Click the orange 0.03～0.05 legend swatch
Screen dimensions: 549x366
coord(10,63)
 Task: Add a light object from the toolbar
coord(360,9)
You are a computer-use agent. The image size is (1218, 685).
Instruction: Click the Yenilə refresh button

==

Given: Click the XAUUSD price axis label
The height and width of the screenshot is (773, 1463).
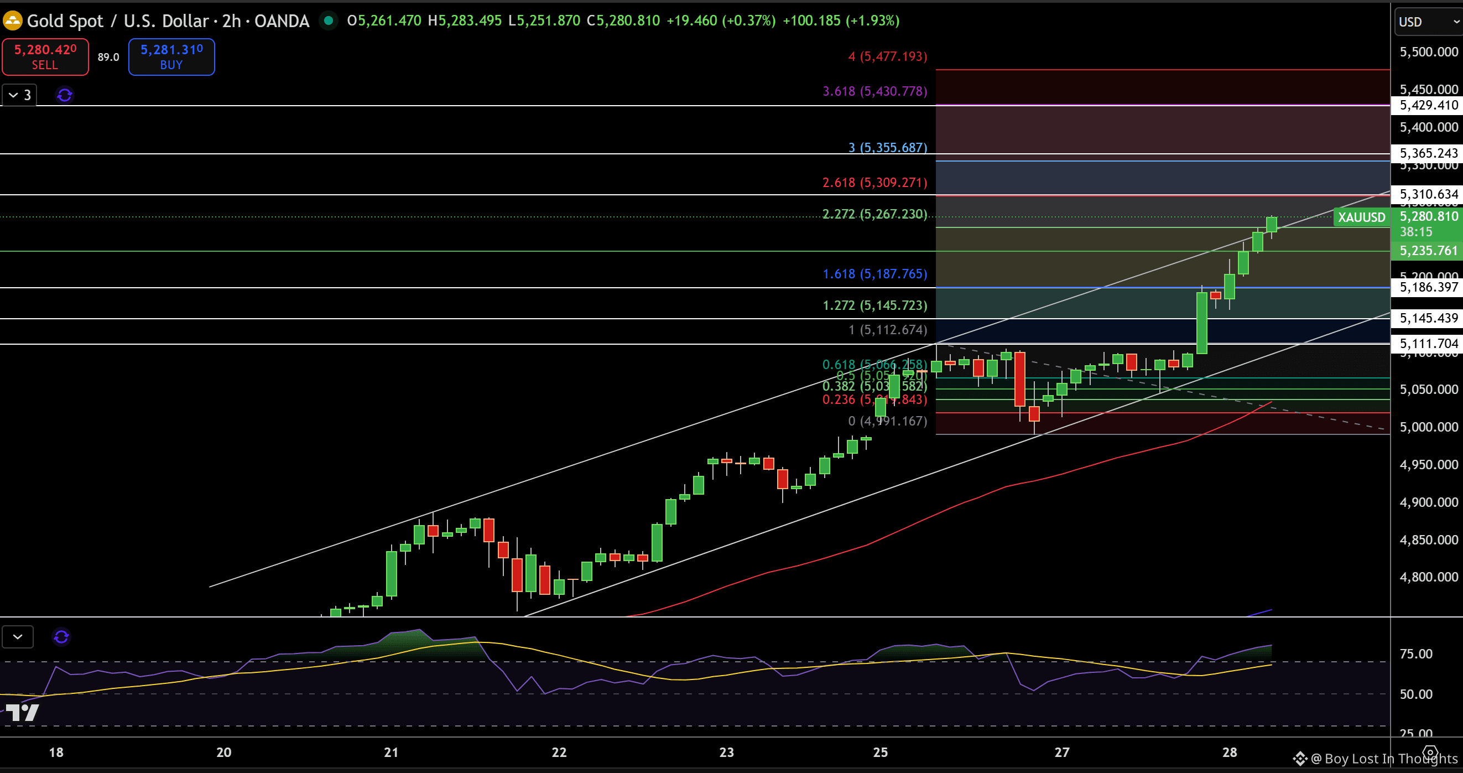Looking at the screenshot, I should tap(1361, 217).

* What the exercise asks *
Please reproduce the lines of material between the line holding "Click the orange 0.03～0.05 legend swatch" and the line holding "Instruction: Click the Yenilə refresh button", inclusive.

* Output *
Click the orange 0.03～0.05 legend swatch
Screen dimensions: 549x366
coord(10,63)
 Task: Add a light object from the toolbar
coord(360,9)
You are a computer-use agent. The image size is (1218, 685).
Instruction: Click the Yenilə refresh button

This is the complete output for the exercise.